Les forces de sécurité congolaises ont réprimé des messes à coups de gaz lacrymogène, et empêché des marches interdites après l’appel à manifester contre le pouvoir.
A Kananga, au Kasaï, dans le centre du pays, un homme a été tué par balles par des militaires qui ont ouvert le feu sur des catholiques, en marge d’une marche contre le président Kabila, dont le mandat a expiré depuis décembre 2016.
Coupure internet (« pour des raisons de sécurité d’État »), déploiement sécuritaire, barrages policiers : les autorités congolaises ont tenté d’étouffer ces « marches pacifiques » contre le chef de l’État, malgré l’appel des Nations unies et des chancelleries au respect du droit à manifester.

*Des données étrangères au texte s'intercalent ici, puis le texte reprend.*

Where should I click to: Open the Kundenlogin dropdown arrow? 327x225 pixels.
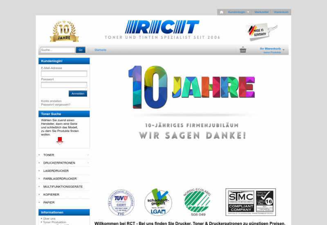pyautogui.click(x=248, y=12)
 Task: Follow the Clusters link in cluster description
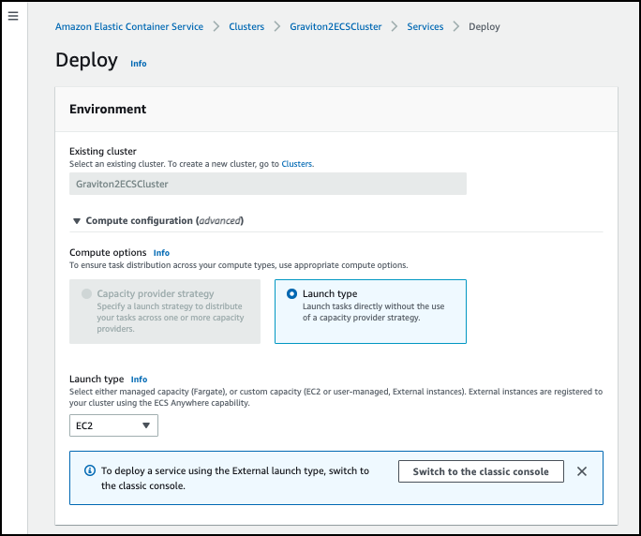pos(297,164)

Enfants de chœur interpellés
A Kinshasa, au moins une quinzaine de personnes ont été blessées, dont plusieurs par balles, selon le décompte d’une équipe de l’AFP qui s’est rendue dans plusieurs paroisses.
La police a aussi interpellé douze enfants de chœur à la sortie d’une paroisse du centre-ville.

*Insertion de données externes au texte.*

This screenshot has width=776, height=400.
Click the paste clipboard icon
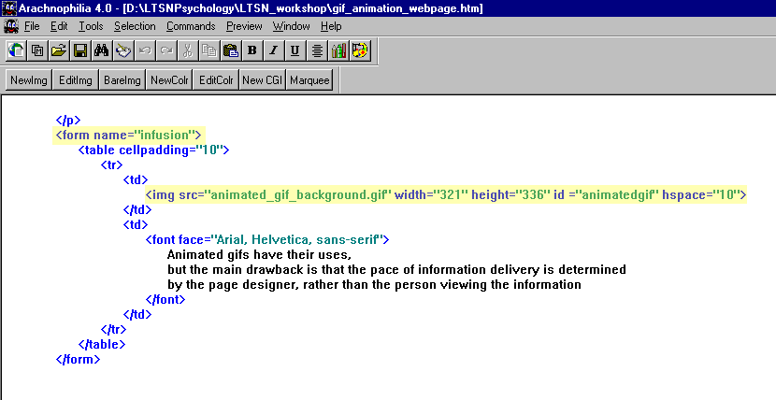pyautogui.click(x=230, y=50)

A Lubumbashi (sud-est), deuxième ville du pays, deux personnes ont été blessées par balles quand les forces de sécurité ont ouvert le feu alors que des catholiques tentaient de manifester à la sortie d’une messe.

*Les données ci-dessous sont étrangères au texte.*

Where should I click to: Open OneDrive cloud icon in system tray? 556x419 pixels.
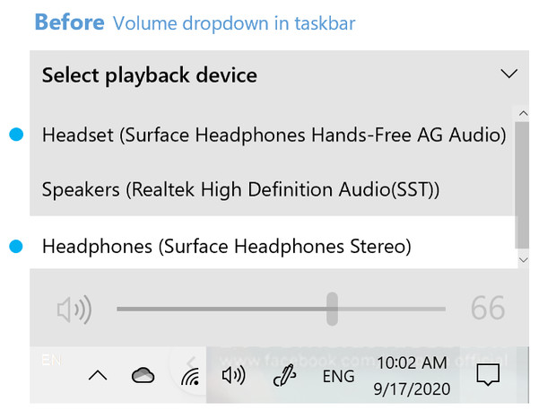(x=143, y=376)
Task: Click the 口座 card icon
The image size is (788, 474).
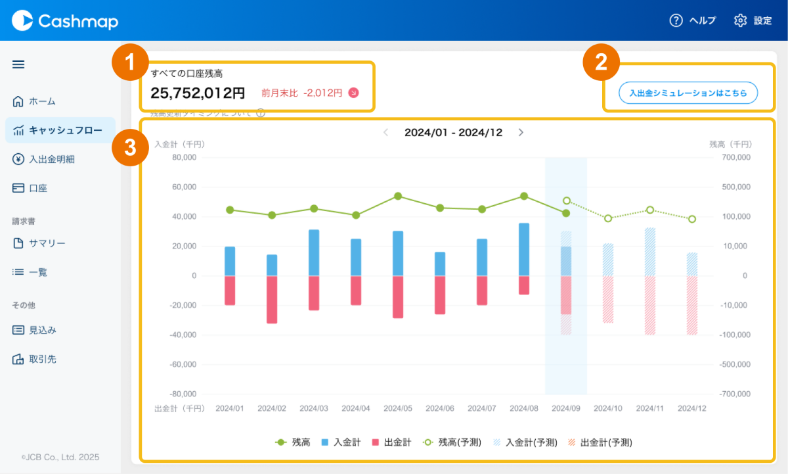Action: click(x=18, y=188)
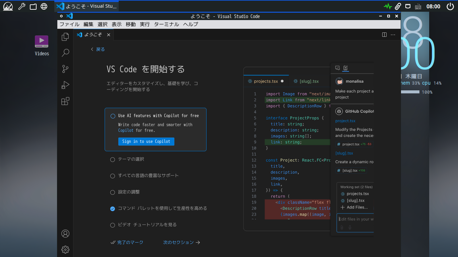Click Sign in to use Copilot button
The width and height of the screenshot is (458, 257).
(x=146, y=142)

La police a également utilisé des gaz lacrymogènes et des jeunes ont répliqué par des jets de pierres. Quatre véhicules ont été incendiés et des commerces ont été pillés.
Toute l’opposition et la société civile, qui réclament le départ du président Kabila dès ce 31 décembre 2017, se sont associées à l’appel des marches, interdite par les autorités comme les précédentes manifestations contre le régime.
L’ONU appelle « le gouvernement et les forces nationales de sécurité à faire preuve de retenue et à respecter les droits du peuple congolais aux libertés d’expression et de manifester pacifiquement
Dans un pays majoritairement chrétien, où les habitants survivent avec moins de un dollar par jour, c’est en pleine prière au cœur des églises que les forces de sécurité ont fait irruption.
« Alors que nous étions en train de prier, les militaires et les policiers sont entrés dans l’enceinte de l’église et ont tiré des gaz lacrymogènes dans l’église » où se déroulait la messe, a déclaré à l’AFP un chrétien de la paroisse Saint-Michel, dans le centre de Kinshasa.
A la cathédrale Notre-Dame du Congo, à Lingwala, quartier populaire du nord de Kinshasa, les forces de sécurité ont également tiré des gaz lacrymogènes à l’arrivée du leader de l’opposition Félix Tshisekedi, ont constaté des journalistes de l’AFP.
Les manifestants demandent au président de déclarer qu’il ne sera plus candidat. Ils veulent aussi un « calendrier électoral consensuel » à la place de l’actuel, qui prévoit des élections le 23 décembre 2018 pour remplacer Joseph Kabila, alors que son dernier mandat a pris fin le 20 décembre 2016.
« Distribution d’armes »
Au cours de la nuit, l’armée et la police s’étaient déployées massivement devant des églises de Kinshasa, la capitale aux quelque 10 millions d’habitants, les autorités assurant être informées d’une « distribution d’armes » pour déstabiliser le régime.
Une équipe de l’AFP a été menacée à Kinshasa par un officier congolais. « Si vous ne videz pas les lieux, j’ordonne qu’on tire sur vous », a lancé l’officier.
A Kinshasa, de nombreuses barrières routières ont été installées dans la ville, où des policiers et militaires contrôlaient les passagers des véhicules en circulation.
Dans un communiqué à New York, le secrétaire général de l’ONU, Antonio Guterres, a appelé « le gouvernement et les forces nationales de sécurité à faire preuve de retenue et à respecter les droits du peuple congolais aux libertés d’expression et de manifester pacifiquement ».
Le patron de l’ONU « exhorte tous les acteurs politiques congolais à demeurer pleinement engagés à la mise en œuvre de l’Accord politique du 31 décembre 2016 qui demeure l’unique voie viable devant mener à la tenue d’élections, à une alternance pacifique au pouvoir et à la consolidation de la stabilité en République démocratique du Congo », précise le communiqué.